Don’t pull the plug on the international cybersecurity coordinator’s office, former Obama administration cybersecurity czar J. Michael Daniel cautioned the Trump Administration in remarks addressed to attendees at the Black Hat conference yesterday.
Daniel’s comments referenced the rumored shuttering of the Office of the Coordinator for Cyber Issues (S/CCI) and redesignating it as a business issues office within the Bureau of Economic and Business Affairs.
He suggested this is no small matter, telling The Hill that cybersecurity is an issue “that crosses multiple desks at the State Department.” It’s not “just an economic problem.”
Daniel positioned the S/CCI as key to avoiding international cybersecurity incidents. Scaling back U.S. cybersecurity expertise will lessen our ability to shape multilateral security treaties, ultimately altering international norms in cyber warfare and in business treaties not for the better.
Christopher Painter, the office’s lead cybersecurity diplomat, resigned last week, signaling the reported move, although the State Department has not publicly confirmed or denied it. The S/CCI negotiates agreements with foreign countries on cybersecurity issues.
Considering the high-profile cybersecurity hacks by Russian operatives to interfere with the 2016 election, it’s an oddly-timed reorganization and diminishing of the unit’s primary directive, to say the least. The State Department reportedly has pointed to budget issues and redundancies as the reasons driving the relocation.

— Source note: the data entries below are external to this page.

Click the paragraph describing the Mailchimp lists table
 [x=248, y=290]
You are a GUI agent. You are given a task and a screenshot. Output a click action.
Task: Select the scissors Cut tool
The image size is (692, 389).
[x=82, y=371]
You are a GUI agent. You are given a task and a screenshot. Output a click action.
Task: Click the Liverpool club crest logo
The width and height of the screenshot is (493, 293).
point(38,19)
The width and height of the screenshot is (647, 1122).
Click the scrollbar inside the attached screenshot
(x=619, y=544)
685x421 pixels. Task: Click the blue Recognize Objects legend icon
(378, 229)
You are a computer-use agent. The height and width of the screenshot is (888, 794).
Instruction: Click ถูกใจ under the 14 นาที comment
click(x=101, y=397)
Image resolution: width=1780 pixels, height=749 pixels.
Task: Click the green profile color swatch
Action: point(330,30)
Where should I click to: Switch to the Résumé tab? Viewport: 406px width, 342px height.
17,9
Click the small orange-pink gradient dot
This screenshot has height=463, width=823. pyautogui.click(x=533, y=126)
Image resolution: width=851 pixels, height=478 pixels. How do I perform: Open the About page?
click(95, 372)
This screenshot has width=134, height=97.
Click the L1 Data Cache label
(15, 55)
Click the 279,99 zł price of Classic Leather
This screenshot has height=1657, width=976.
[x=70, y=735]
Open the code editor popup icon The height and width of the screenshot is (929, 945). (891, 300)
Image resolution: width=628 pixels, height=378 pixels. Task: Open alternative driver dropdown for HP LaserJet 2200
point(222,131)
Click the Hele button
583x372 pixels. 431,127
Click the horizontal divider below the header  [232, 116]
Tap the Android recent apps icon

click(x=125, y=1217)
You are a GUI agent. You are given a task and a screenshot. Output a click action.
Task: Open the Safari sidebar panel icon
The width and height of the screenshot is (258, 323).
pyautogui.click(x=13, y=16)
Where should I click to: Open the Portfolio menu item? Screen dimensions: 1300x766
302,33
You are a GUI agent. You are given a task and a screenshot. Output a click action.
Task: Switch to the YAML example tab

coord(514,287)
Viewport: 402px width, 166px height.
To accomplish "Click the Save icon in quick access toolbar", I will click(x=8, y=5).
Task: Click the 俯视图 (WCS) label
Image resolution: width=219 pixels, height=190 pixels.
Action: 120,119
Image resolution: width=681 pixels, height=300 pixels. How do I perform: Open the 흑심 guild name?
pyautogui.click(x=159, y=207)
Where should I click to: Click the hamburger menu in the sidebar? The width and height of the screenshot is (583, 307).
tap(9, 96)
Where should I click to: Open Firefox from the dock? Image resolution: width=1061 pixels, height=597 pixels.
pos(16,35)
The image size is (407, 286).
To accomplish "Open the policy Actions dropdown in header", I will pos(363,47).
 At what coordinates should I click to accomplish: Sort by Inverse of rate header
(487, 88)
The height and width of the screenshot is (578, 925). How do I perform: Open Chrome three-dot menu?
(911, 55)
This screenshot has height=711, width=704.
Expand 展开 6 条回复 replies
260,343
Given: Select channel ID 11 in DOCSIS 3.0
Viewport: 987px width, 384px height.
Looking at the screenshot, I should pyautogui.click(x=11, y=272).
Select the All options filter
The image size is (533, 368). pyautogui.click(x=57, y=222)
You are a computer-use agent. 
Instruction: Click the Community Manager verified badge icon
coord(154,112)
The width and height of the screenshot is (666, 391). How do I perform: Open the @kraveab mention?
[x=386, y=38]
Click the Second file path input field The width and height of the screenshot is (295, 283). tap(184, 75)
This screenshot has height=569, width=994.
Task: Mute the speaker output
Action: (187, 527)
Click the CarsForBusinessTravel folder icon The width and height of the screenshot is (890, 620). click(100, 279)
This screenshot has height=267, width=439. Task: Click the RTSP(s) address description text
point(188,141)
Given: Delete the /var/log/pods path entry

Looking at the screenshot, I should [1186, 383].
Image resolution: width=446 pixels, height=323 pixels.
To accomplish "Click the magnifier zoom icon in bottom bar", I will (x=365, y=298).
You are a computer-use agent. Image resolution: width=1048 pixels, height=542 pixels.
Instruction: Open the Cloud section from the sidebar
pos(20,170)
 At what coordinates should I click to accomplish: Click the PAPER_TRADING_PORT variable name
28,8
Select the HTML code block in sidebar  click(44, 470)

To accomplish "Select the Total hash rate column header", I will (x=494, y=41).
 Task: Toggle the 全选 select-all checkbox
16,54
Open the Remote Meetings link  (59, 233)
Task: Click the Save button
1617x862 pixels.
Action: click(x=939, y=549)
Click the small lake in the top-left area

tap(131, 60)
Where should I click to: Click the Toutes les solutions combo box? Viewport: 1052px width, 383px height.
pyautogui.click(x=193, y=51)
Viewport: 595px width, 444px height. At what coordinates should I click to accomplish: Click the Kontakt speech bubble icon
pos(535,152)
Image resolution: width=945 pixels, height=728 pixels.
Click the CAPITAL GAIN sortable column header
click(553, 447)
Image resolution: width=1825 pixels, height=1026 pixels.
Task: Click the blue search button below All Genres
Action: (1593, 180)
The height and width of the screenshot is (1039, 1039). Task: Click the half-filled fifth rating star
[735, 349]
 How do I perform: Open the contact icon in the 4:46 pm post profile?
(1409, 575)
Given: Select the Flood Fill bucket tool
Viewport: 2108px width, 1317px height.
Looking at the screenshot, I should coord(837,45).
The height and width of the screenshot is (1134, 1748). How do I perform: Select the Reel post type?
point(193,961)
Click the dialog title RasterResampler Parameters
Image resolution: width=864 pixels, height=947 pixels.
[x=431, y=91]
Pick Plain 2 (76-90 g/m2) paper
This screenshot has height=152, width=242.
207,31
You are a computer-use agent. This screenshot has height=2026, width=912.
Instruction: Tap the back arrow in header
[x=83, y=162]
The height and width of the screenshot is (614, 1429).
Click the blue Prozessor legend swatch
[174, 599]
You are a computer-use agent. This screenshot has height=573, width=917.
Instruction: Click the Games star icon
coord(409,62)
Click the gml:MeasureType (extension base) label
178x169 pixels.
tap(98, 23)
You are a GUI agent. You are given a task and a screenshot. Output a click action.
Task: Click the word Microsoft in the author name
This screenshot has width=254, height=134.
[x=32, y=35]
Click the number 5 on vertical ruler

Earlier this week, a group of two dozen bipartisan U.S. legislators urged U.S. Secretary of State Rex Tillerson not to close the S/CCI.
“At a time when the world is more interconnected than ever and we face constant cyber threats from state actors, it is vital that we retain a high-level diplomatic role to report directly to the secretary on global cybersecurity,” the legislators wrote.
A senior fellow at the Council on Foreign Relations described the expected shift as relegating the unit to a “backwater within the State Department.”
Opposition to the reassignment isn’t confined only to government officials. John Bambenek, a threat intelligence member at Fidelis Cybersecurity, told The Hill that cybercrime is now commonplace in foreign countries where opposing governments attack each other and businesses.
Meanwhile, More Cybersecurity Flaws
Meanwhile, the Internal Revenue Service (IRS) has failed to fix numerous information security flaws to safeguard confidential financial and taxpayer information, The Hill reported separately, citing a new Government Accountability Office (GAO) audit.
The report describes ongoing “control deficiencies” that are plaguing the IRS’ process to secure taxpayers’ sensitive information even though the agency relies on IT systems and networks to support its operations and store private data, the report said.
“We are aware that much work remains to be done to ensure our large and complex IT ecosystem is fully secure and protects our financial and taxpayer data,” IRS Commissioner John Koskinen reportedly said in response to the GAO’s report.